Na verdade, nunca como antes nesta temporada outono-inverno 2019-20, os costureiros propuseram tantos costumes. Esta roupa característica do vestuário masculino foi vista de todas as formas: tecido jersey gráfico e slim, descontraído misturado com t-shirt e tênis, clássico em tweed, extra grande, um pouco de grunge, etc. E também em xadrez, visto por toda parte.

O costume de banqueiro e blazer cruzado com calças amplas, um estilo retrô dos anos anos 40, foram os modelos mais populares, com uma forte ênfase na estampa Príncipe de Gales, particularmente celebrada no desfile da Dolce & Gabbana, que se concentrou no tema da "Eleganza", ilustrando esse momento decisivo mais do que qualquer outra marca. Com seus costumes de três peças e casacos longos cortados em tecidos suntuosos, os dois designers deslumbraram e até mesmo arrancaram algumas lágrimas sinceras ao revelar conjuntos impecáveis ​​feitos em lãs maravilhosas que não eram vistas na passarela masculina há anos.
 
"Vimos uma reação contra o streetwear esta semana, com o desejo de um homem mais elegante, sóbrio e refinado. Mas as coleções ainda continuam bastante esquizofrênicas, sem nenhuma tendência real", disse Beppe Angiolini, diretor da Sugar Shops em Arezzo, na Toscana, e novo diretor artístico da loja milanesa de luxo, Excelsior.

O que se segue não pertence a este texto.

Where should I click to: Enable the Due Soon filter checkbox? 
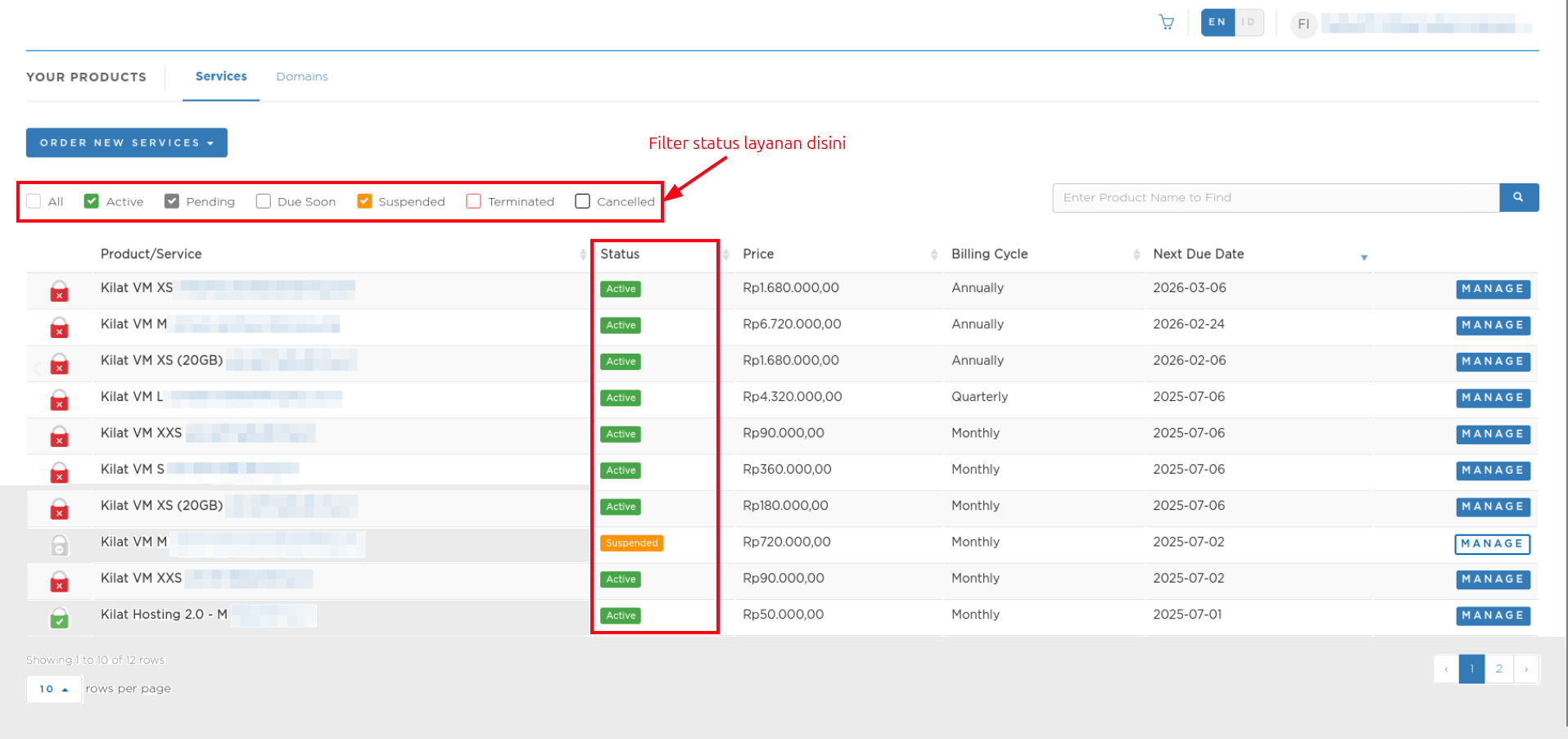(263, 201)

O retorno ao clássico, mas com um toque de moda vagamente casual que faz a diferença e rejuvenesce a silhueta imediatamente. Assim, os criadores italianos decretaram nesta temporada a imperfeição e a desordem assumidas. O suéter é usado sobre a jaqueta ou casaco (ainda mais chique), ou também por baixo da camisa, como sugeriu Miuccia Prada. Camisas e jaquetas são utilizadas juntas (Marni, Bed J.W Ford), enquanto o coreano Beyond Closet explora a camisa sobre a jaqueta.

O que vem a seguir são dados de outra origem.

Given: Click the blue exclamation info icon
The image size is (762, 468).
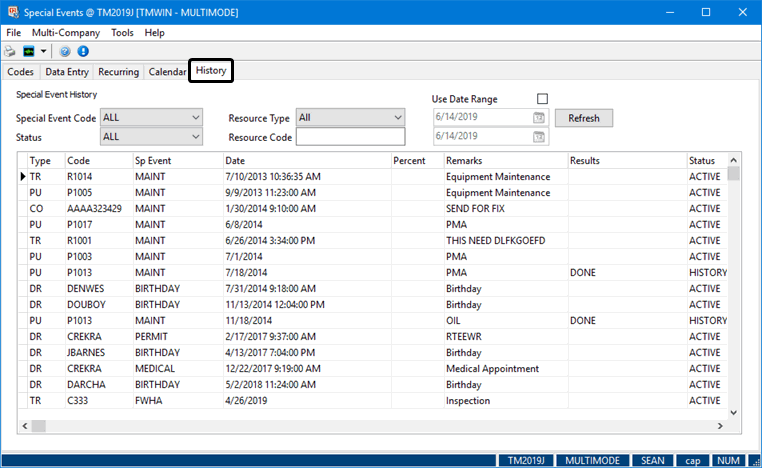Looking at the screenshot, I should 82,51.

Marni, outono-inverno 2019-20 - © PixelFormula


A silhueta se arredonda ligeiramente com volumes tipo casulos e envolventes, e roupas desestruturadas. Em geral, uma atenção maior é dada à qualidade e especialmente ao desenvolvimento sustentável, materiais naturais e conhecimentos ancestrais, enquanto a tecnologia está à serviço da ecologia para produzir de forma menos poluente, enquanto desenvolve roupas cada vez mais eficientes.
 
Esta mudança parece ter decretado também o retorno às estações normais. No inverno, o foco foi colocado no clima frio e nas temperaturas polares. No Pitti Uomo, as instalações de iglu estiveram em alta, enquanto em Milão a Billionaire fez a neve cair em um campo de pólo montado em um claustro.

As grandes parkas e casacos de ovelhas tornam-se os must-haves deste vestuário, onde também são destacados sapatos de montanha com laços e solas entalhadas, sem esquecer das robustas luvas de couro. A montanha inspirou particularmente os designers italianos, desde as calças de esqui da Dsquared2 até às roupas técnicas de esqui para escaladas no Himalaia na Les Hommes.

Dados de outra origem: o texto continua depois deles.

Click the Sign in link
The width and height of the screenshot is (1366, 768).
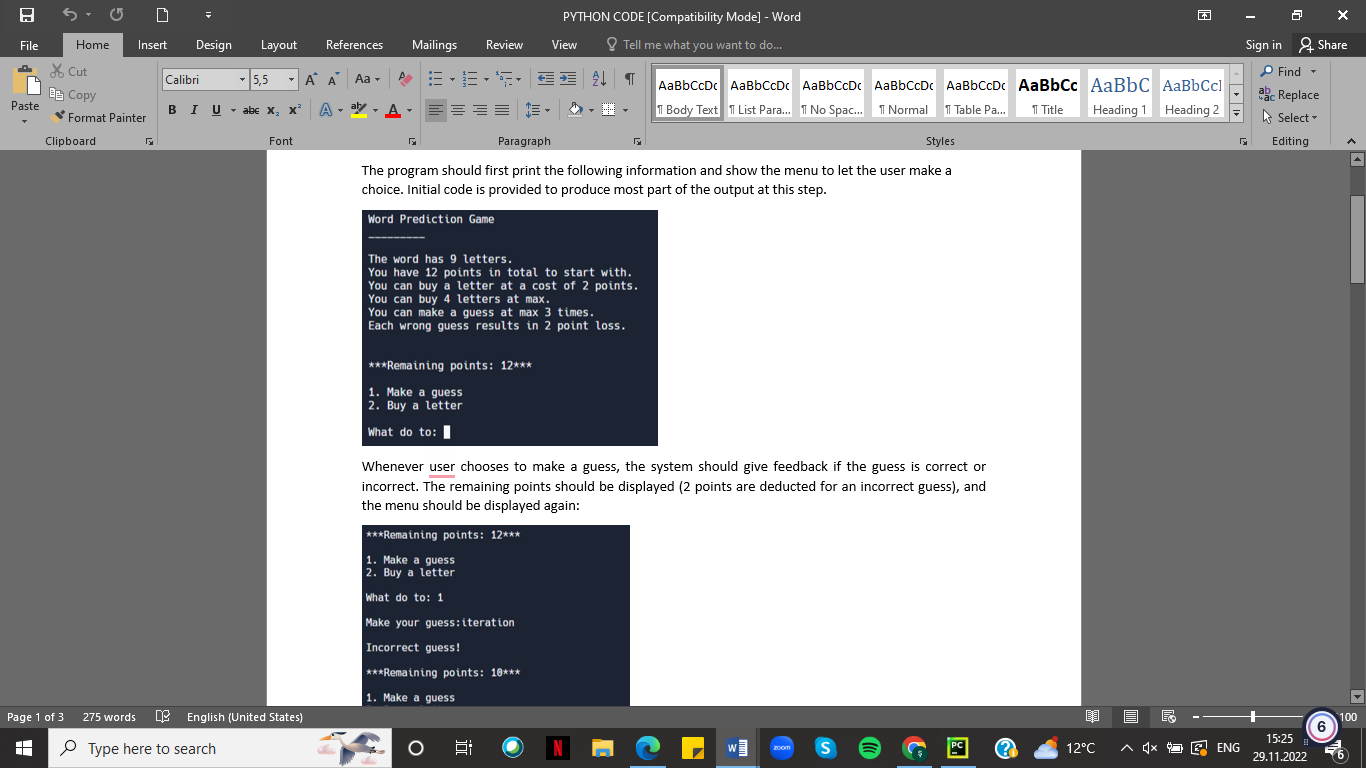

Todo o repertório "Mountain chic" está presente, com um grande foco no outdoor, mas também nas tradicionais camisas xadrez e suéteres com estampas alpinas. Também digna de destaque, a entrada no guarda-roupa masculino da lã bouclée com uma infinidade de jaquetas e casacos em pelúcia.


Versace, outono-inverno 2019_20 - © PixelFormula


Um bom começo de temporada, como ressaltaram vários expositores do Pitti Uomo. "Para nós, foi muito positivo. É um evento muito qualitativo, onde são feitas boas encomendas. Vimos muitas pessoas, especialmente asiáticos, japoneses, coreanos e chineses, mas também americanos, ingleses e alemães. No entanto, nenhum francês, além dos vendedores", disse Stan Chaveau, gerente de exportação da Armor-Lux. Opinião partilhada pela pequena marca francesa de chapéus Béton Ciré: "Foram feitos pedidos, enquanto os últimos dois e três Pitti, estavam mais fracos”.
 
No geral, no entanto, o resultado do salão florentino pareceu mais mitigado. Os organizadores anunciaram uma participação em linha com temporadas anteriores, com a presença de 24 mil compradores, o que significa um decréscimo de 4% em relação a janeiro de 2018, que teve 25 mil. O Pitti Uomo teve queda no número de compradores italianos (-8%) e franceses (-11%), mas crescimento no de canadenses (+11%) e de Hong Kong (+10%).